Carbohydrates: Carbohydrates (carbs) are your body’s most readily available source of energy. Carbs are broken up into glycogen (used by muscles and your liver) and glucose (used by the brain). You’ve likely heard the term complex and simple carbs - this simply refer to the length of the carbohydrate molecules. The shorter molecule chains are more “simple” for your body to break down, while the larger molecules are more “complex” for your body to breakdown.Want to learn more about the science of how carbs work? Check out this informative article!
Carbs are made of up three components: fiber, starch, and sugars. Fiber and starch (found in fruits, vegetables, legumes, and whole grains) are complex carbs, while sugars (such as well, sugar - or corn syrup) are simple. Generally speaking, complex carbs are much better for you because they contain more fiber and keep you full longer. (Read more about why carbs are not the enemy in this blog post.)
Protein: Protein is a vital component of every cell in the human body. Your hair and nails are made of it; and t’s the building block for muscles, cartilage, bones, skin, and even blood. It’s also used to produce important chemicals that regulate bodily functions, such as enzymes and hormones. Unlike fat and carbs, your body doesn’t store a reservoir of protein, which it’s a crucial part of your daily diet.
Proteins are made up of amino acids - about 20 different types, to be exact. We talk about consuming protein, but really what are body needs to consume are these amino acids - which are responsible for building of proteins and synthesis of hormones and neurotransmitters.
Some of these amino acids are produced by your body, but there are nine amino acids that are required for normal bodily function that your body can not biosynthesize. You may have heard of these referred to as the essential amino acids. These 9 amino acids can be found in meat sources. It’s important for vegetarians and vegans to note that it’s rare to find all of these amino acids in legumes and grains, so it’s important to consume a large variety to get all of them in your diet.
Fat: Fat often gets a bad rap, but is a necessary part of our diet (well, high-quality fats - that is!). It is crucial for brain health, provides insulation for nerves, helps promote skin and hair health, and more. There are 3 main types of fats: saturated, unsaturated, and trans fats. In a nutshell, unsaturated fats are good for you, saturated fats are OK in moderation, and trans fats are bad news bears and can increase risk for heart disease! Read more on healthy versus unhealthy fats on our recent blog post here.
Omega-3 and Omega-6 are essential fatty acids from unsaturated fats. Similar to essential amino acids, your body can’t produce these on its own, so it’s important obtain them through your diet from foods like olive oil, fish, nuts, flax seeds, and avocados.
What about calories? Macronutrients are all sources of energy - and a unit of energy is a calorie. The number of calories in food tells us how much potential energy it contains. Here are the calorific values of three macronutrients:
1g of carbohydrates contains 4 calories
1g of protein contains 4 calories
1g of fat contains 9 calories
In other words, 10 grams of carbs provides 40 calories.

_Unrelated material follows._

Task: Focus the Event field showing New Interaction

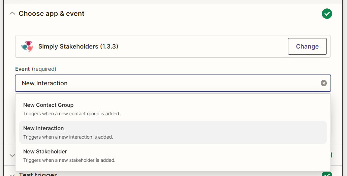Action: (173, 83)

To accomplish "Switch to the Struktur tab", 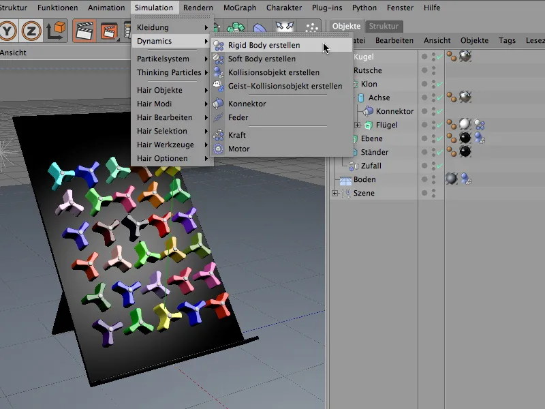I will [384, 27].
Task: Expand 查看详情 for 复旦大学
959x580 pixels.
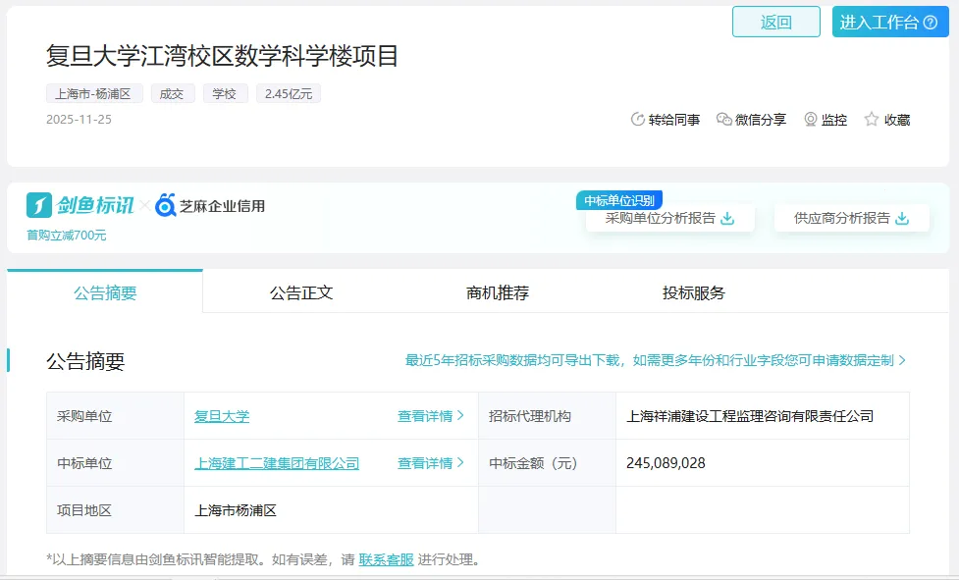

How many calories do I need to consume in a day? The amount of calories - or energy - you need on a daily basis, depends on several factors such as lifestyle and activity level, age, weight, and height - not to mention, weight loss/gain goals. You can estimate your daily total daily energy expenditure (TDEE) with this handy calculator - once you know about how much energy/how many calories you need for baseline bodily functions, you can pair this with your fitness goals to determine what your daily caloric intake should be.
Let’s talk about counting macros. Counting macros, is also known as the macronutrient diet. As explained above, all 3 macronutrients that make up our diet serve different important purposes, so it’s important to make sure you are getting the right amount of each in your diet.
At CLEAN.FIT, we believe that different diets and lifestyles work for different people: some people do well on lower carb, higher fat diets while others do much better on a higher carb, lower fat diet. By “counting your macros”, you are essentially creating macronutrient targets within your daily caloric goal. Through some self experimentation, you can determine which macronutrient split works for you!
Try this calculator to help you figure out what a good starting macro target is for you, depending on your lifestyle and goals!
Also, don’t forget to incorporate plenty of micronutrients - vitamins and minerals - in your diet as well, to prevent disease and help you live your healthiest life! #Getyourveggieson
As always, please consult your healthcare provider before making any major changes in your diet.